§ Exercise description
The required answer is an exact copy of every line from the beginning of the entries through the line with "Screen dimensions: 773x593", with all pictures omitted.

+++ Data to examine +++

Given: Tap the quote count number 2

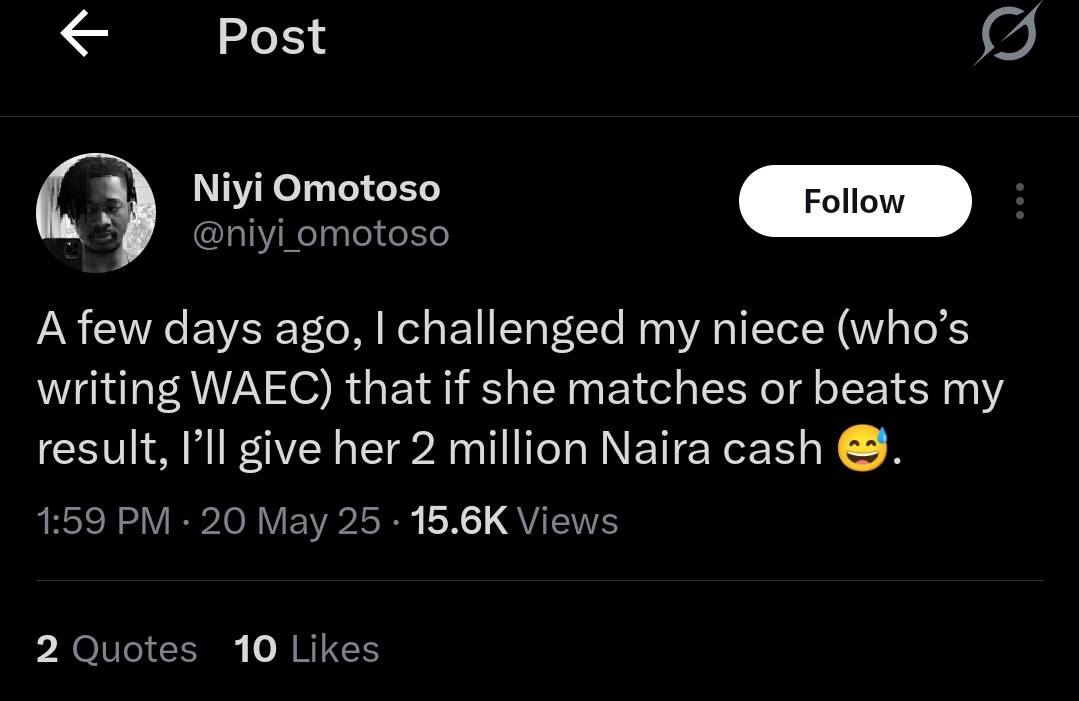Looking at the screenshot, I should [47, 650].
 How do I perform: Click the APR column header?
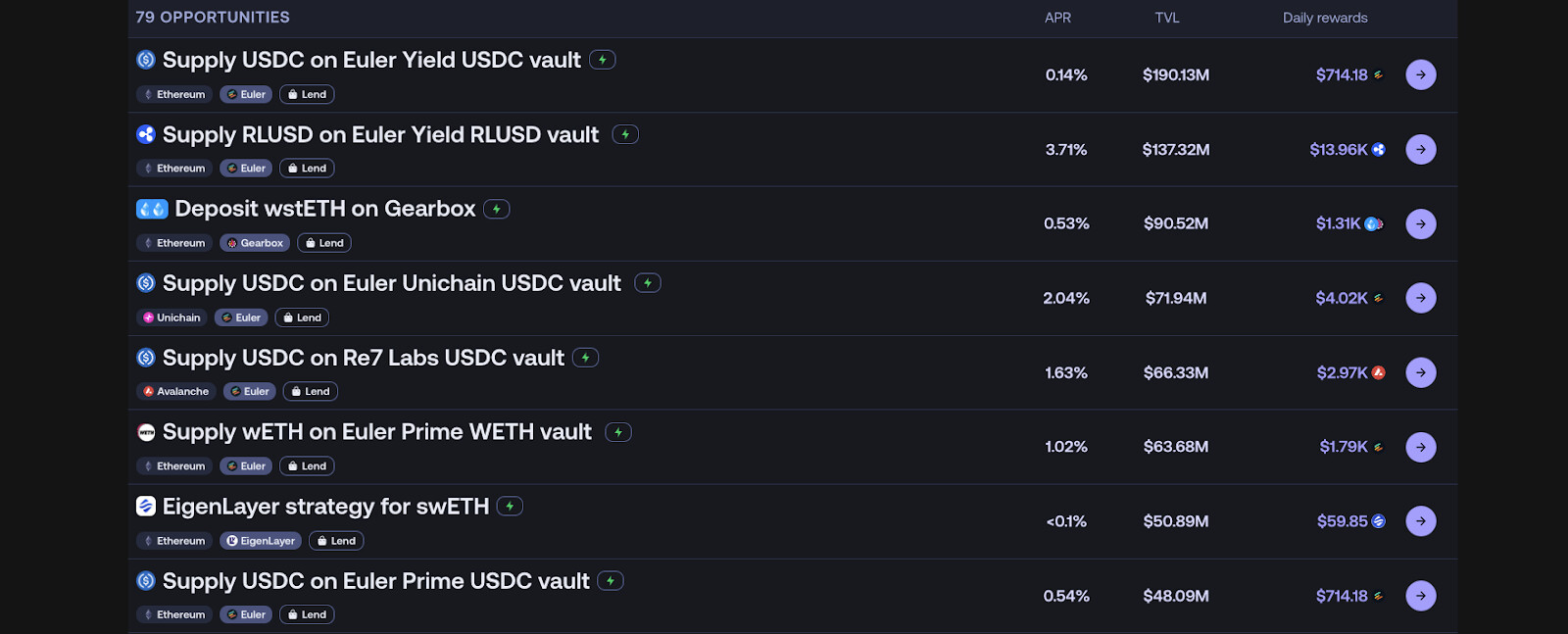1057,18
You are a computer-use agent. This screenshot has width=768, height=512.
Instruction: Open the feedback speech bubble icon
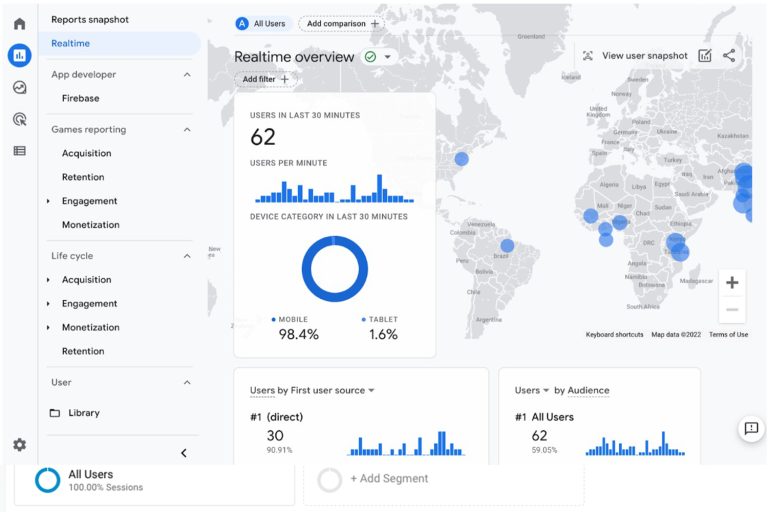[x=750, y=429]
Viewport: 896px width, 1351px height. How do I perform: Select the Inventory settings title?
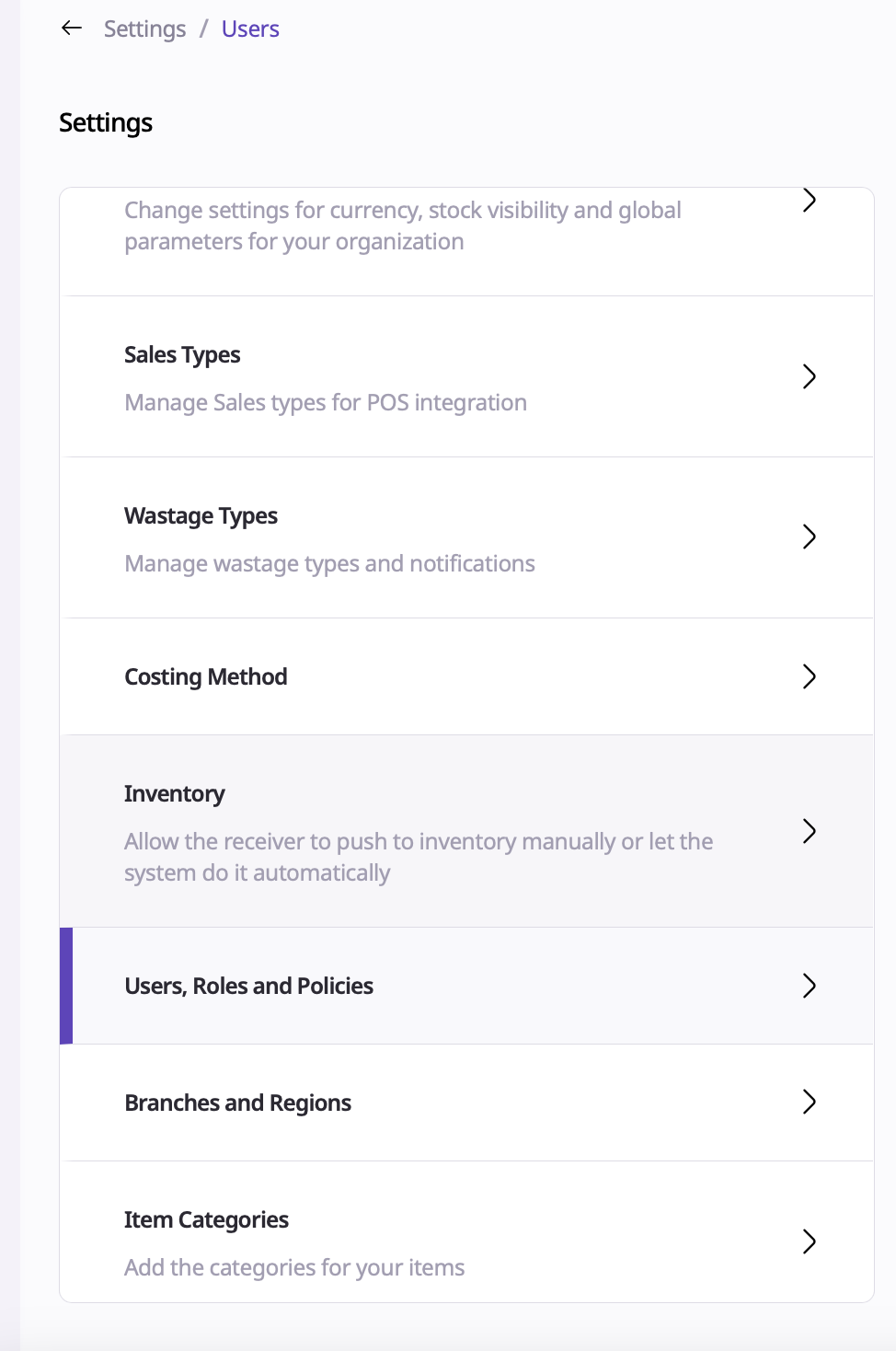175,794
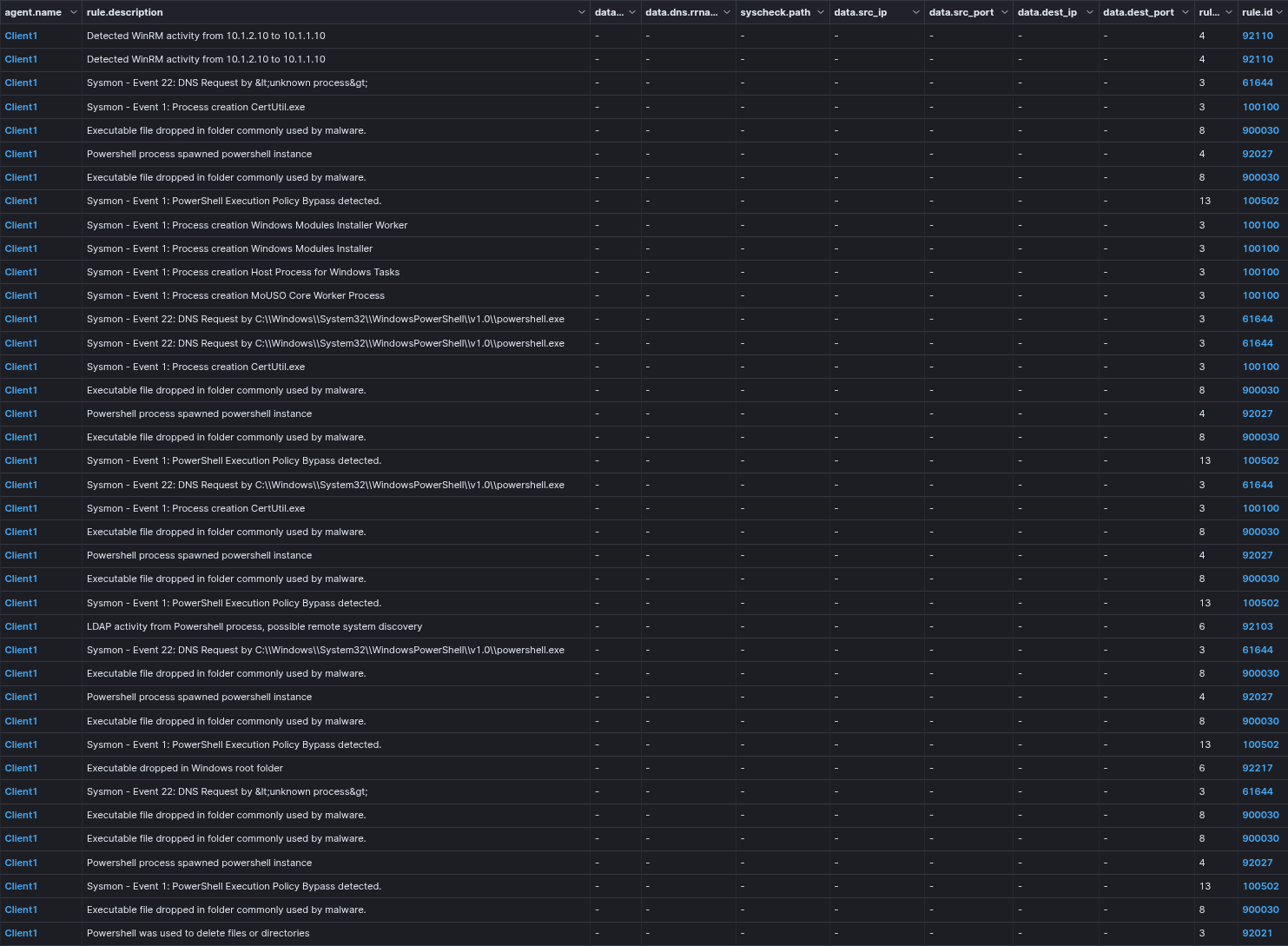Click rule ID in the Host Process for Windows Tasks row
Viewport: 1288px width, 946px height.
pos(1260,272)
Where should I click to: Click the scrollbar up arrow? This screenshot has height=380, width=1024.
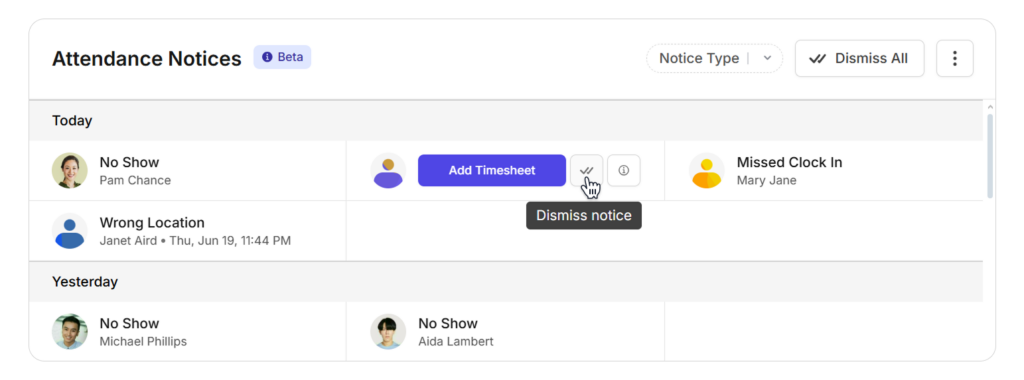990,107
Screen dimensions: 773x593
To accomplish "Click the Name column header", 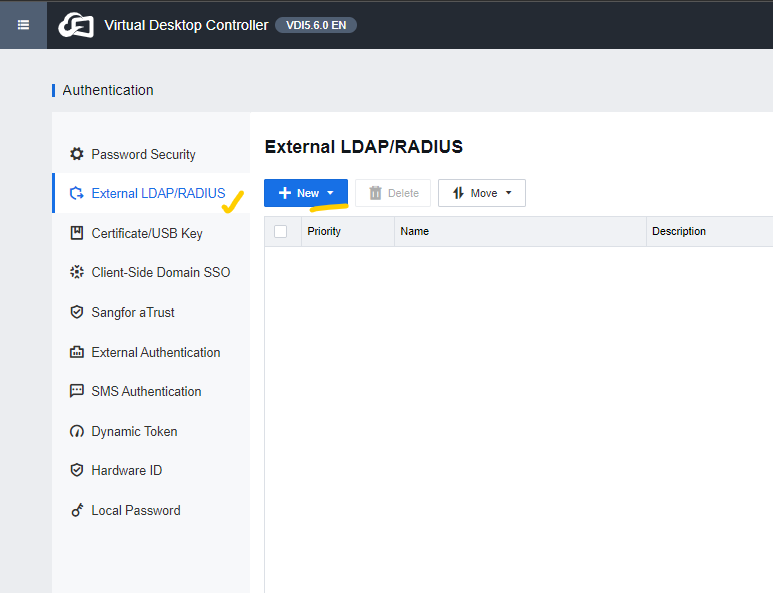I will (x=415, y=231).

+++

§ Solution to the exercise
Given: Tap the quote count number 2

Looking at the screenshot, I should [47, 650].
 How do I perform: Click the APR column header?
1057,18
You are a computer-use agent. This screenshot has width=768, height=512.
Instruction: Open the feedback speech bubble icon
[x=750, y=429]
Viewport: 896px width, 1351px height. How do I perform: Select the Inventory settings title?
175,794
Click rule ID in the Host Process for Windows Tasks row
Viewport: 1288px width, 946px height.
pos(1260,272)
Where should I click to: Click the scrollbar up arrow? This screenshot has height=380, width=1024.
990,107
Screen dimensions: 773x593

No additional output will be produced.